The BeltLine Bridge, located between Memorial Avenue and Kirkwood Street until, was chosen as one of 74 temporary works of art and performance along the BeltLine, a proposed 22-mile loop of walking trails that circle Atlanta along former rail lines. So far, nine miles are paved.

“Public art is a fundamental component to the Atlanta BeltLine project,” said Brian Leary of Atlanta BeltLine, Inc, when the projects were announced. “We know that this will be the biggest and best exhibition yet.”

“In the previous two years, we have seen the positive impact this temporary art exhibition has on the selected artists and on the Atlanta residents who interact with art along the Atlanta BeltLine parks and trails,” said Camille Russell Love, director of City of Atlanta Office of Cultural Affairs. The art and performances will continue through November.

The sculpture covers some tracks that were uncharacteristically left behind by the rail companies that owned the land. “This is what Atlanta formed from,” said Wsol, referring to the city’s development as a transportation hub. “This is a very important part of what formed Atlanta today.”

The Beltline Bridge responds to “whether we are making art specific to our city or for anywhere. That’s a big conversation in our world,” Wsol said. “In an era of global mass media, the unique character of a place is one that a lot of artists are exploring with site-specific art.”

“Public art supported by the Beltline highlights the creativity, passion and dedication to the idea that art can be a potent expression of time, place, and culture. The Welch School of Art and Design occupies a key role in the Atlanta arts community and is proud to be part of this distinctly urban initiative,” said Michael White, the director of the Welch School of Art and Design.

“Our benefactor, Ernest G. Welch, a lifelong learner who got his B.F.A. at age 93, understood the power of art as a visual extension of our diverse culture and city. His generous gift further enables our faculty and students to connect with the city.”

Welch died in late 2009 and left approximately $4 million to the school at GSU that now bears his name.

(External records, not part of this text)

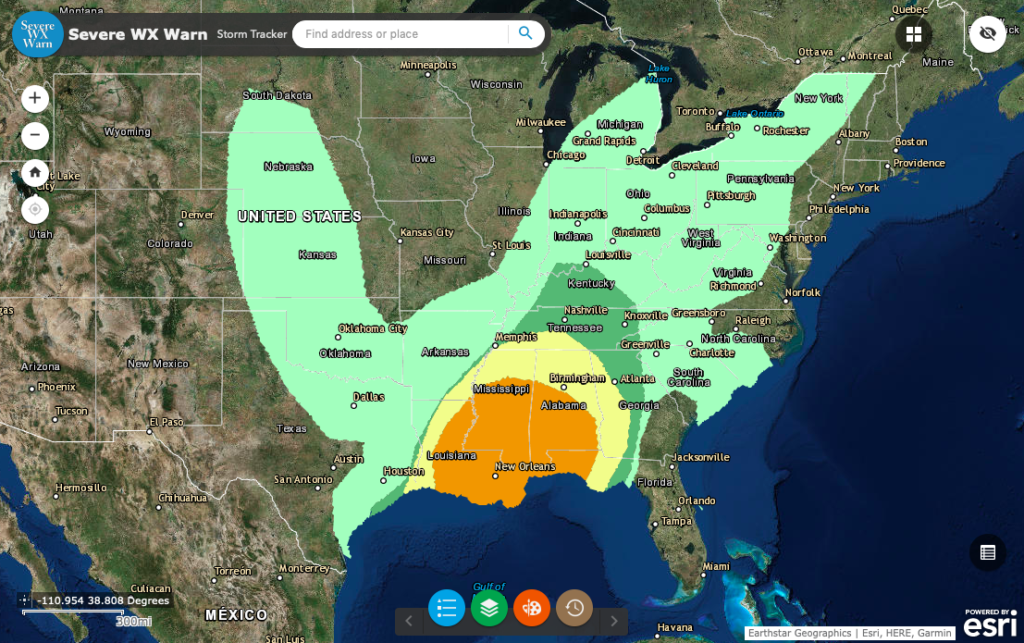Click the zoom in plus control
The image size is (1024, 643).
click(x=35, y=99)
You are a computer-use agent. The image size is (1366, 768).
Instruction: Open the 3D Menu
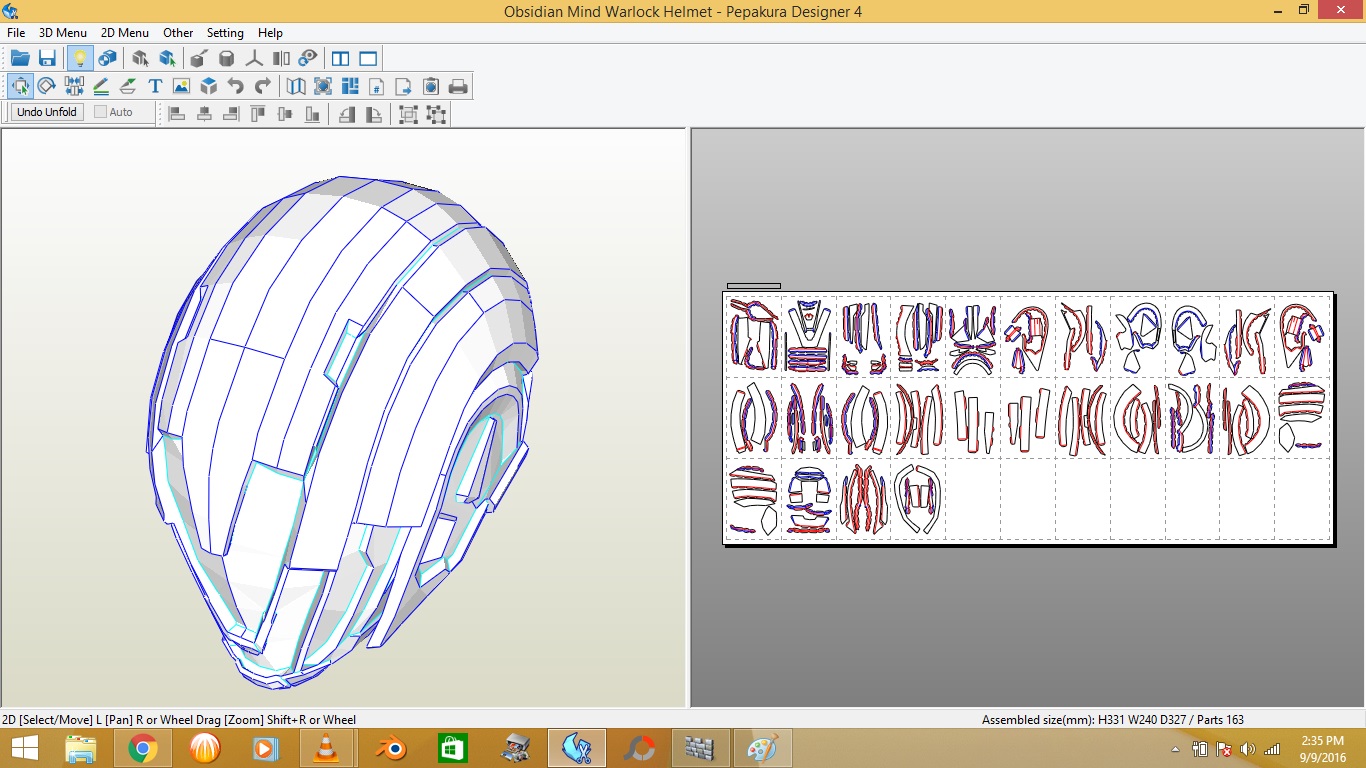[x=63, y=33]
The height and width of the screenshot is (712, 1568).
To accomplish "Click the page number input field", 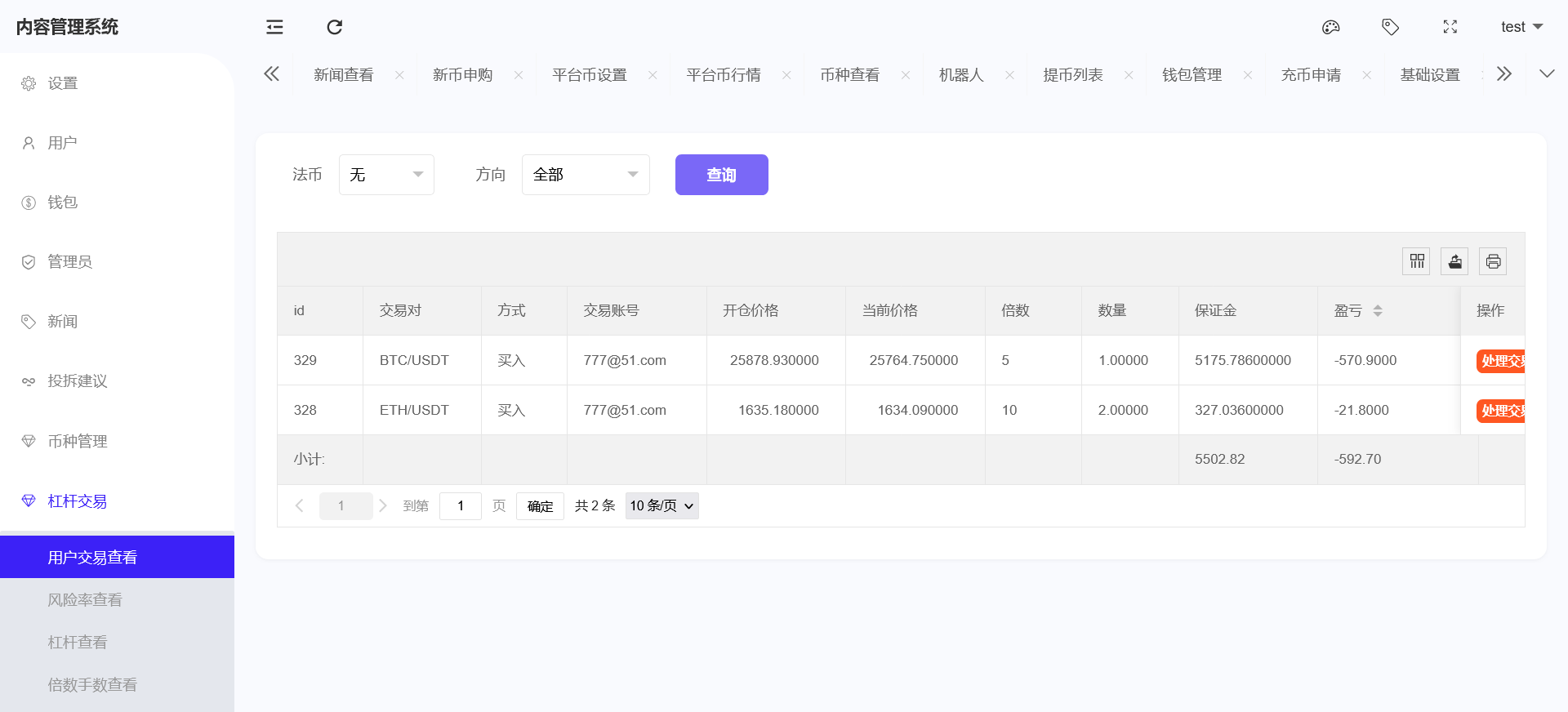I will tap(460, 506).
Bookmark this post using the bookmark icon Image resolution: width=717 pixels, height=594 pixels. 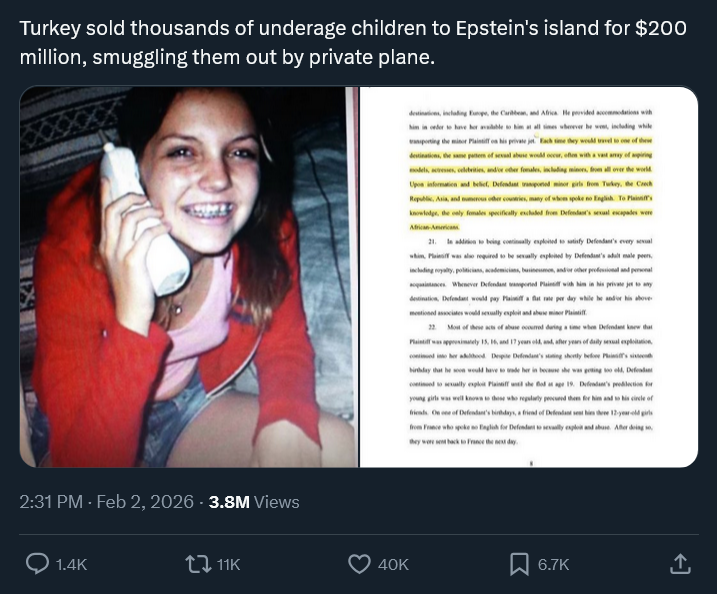tap(519, 564)
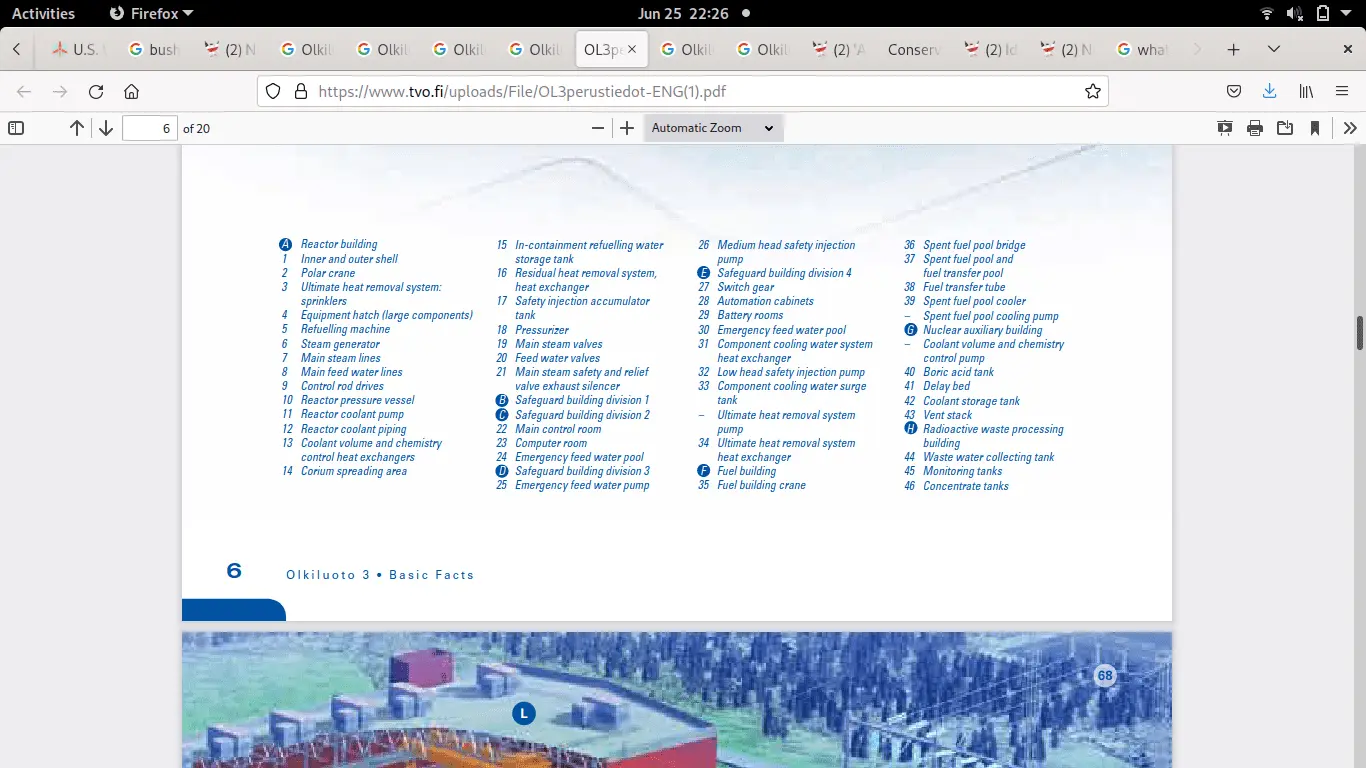Go to next PDF page
Screen dimensions: 1366x768
[106, 128]
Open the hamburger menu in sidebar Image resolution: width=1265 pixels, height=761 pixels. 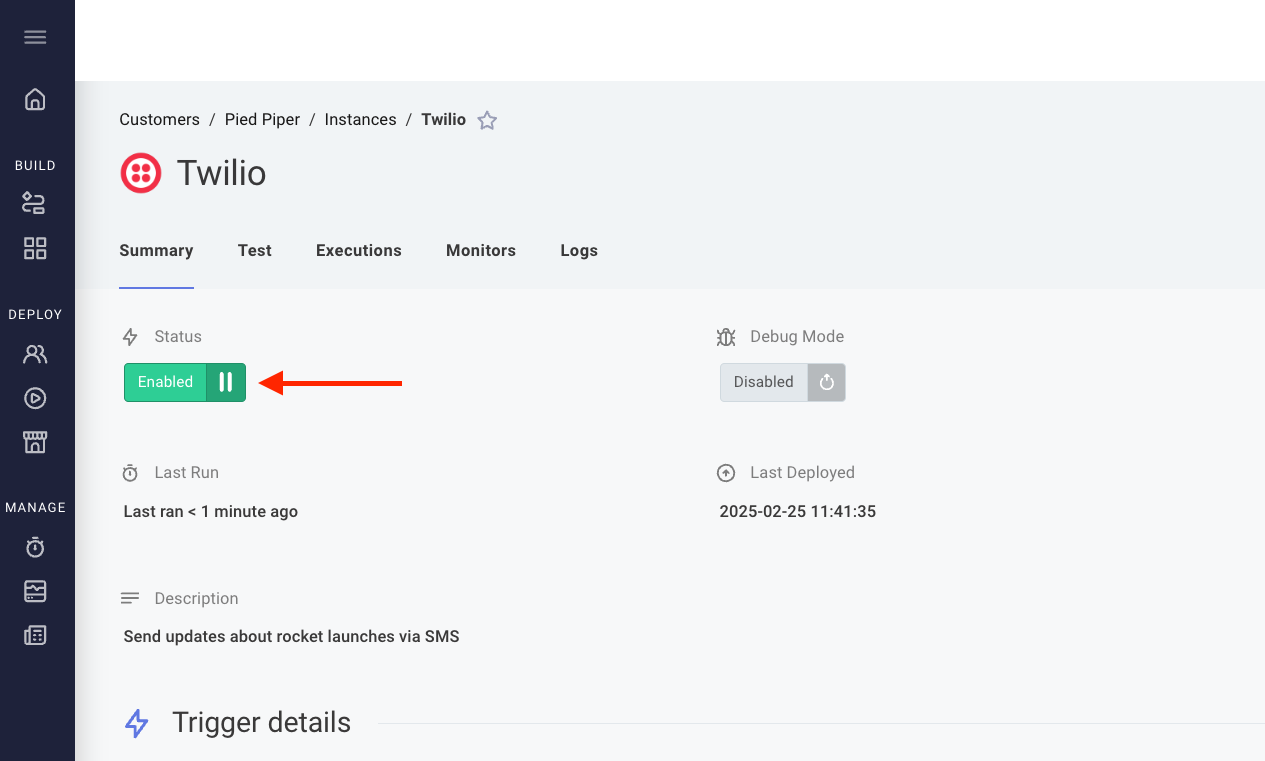(x=35, y=38)
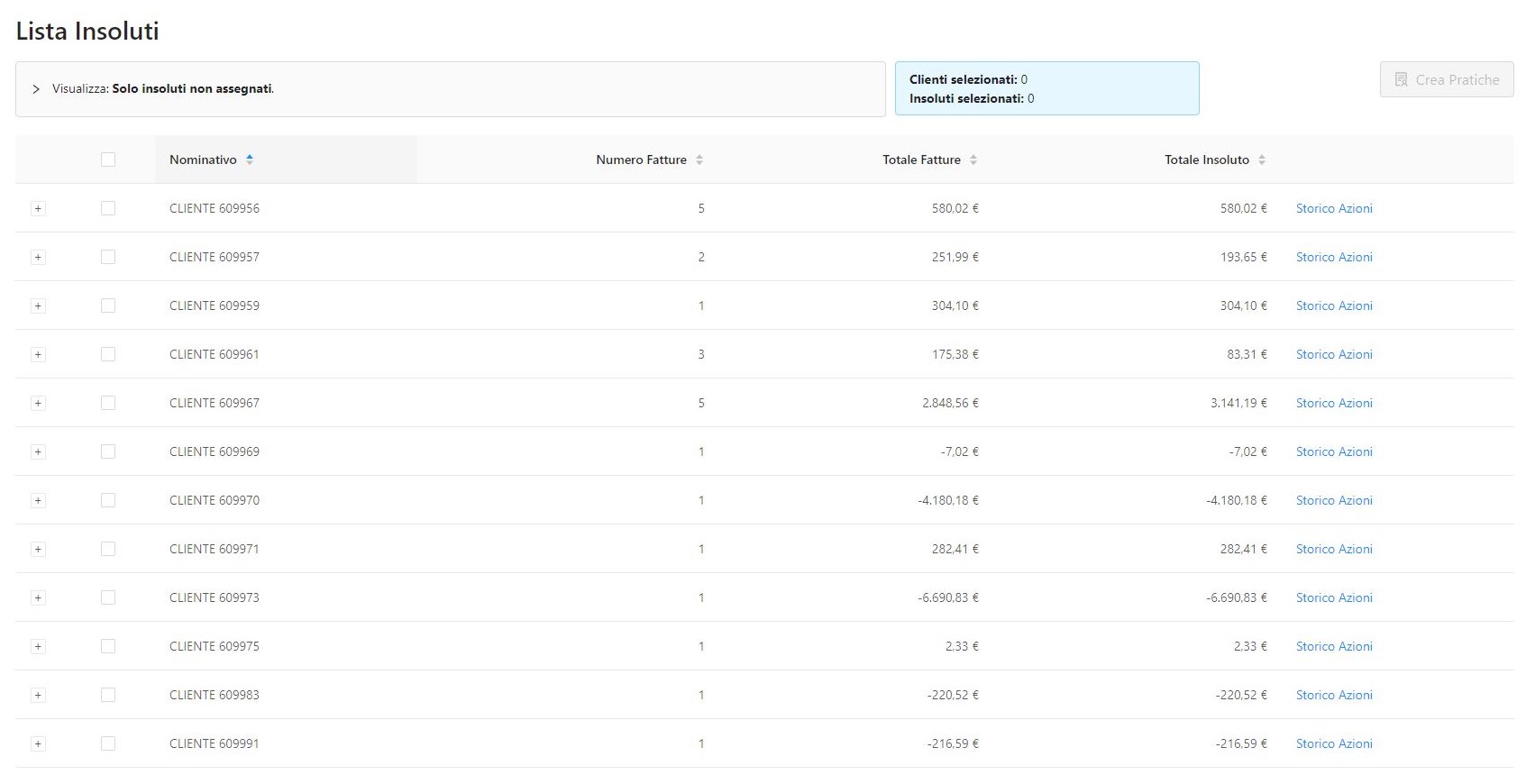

His bequest also supports the 2012 Welch Symposium on Death, which is highlighting an art exhibit, “Death is the Destination.” The works from 30 artists at the school’s gallery meditate on life’s big questions: Why are we here? What is the nature of existence? Why do we do the things we do? What is the meaning of life?

A public reception is scheduled at the Welch gallery for Sept. 6, and the exhibit continues through Sept. 21. The symposium will culminate with a conference in December at GSU.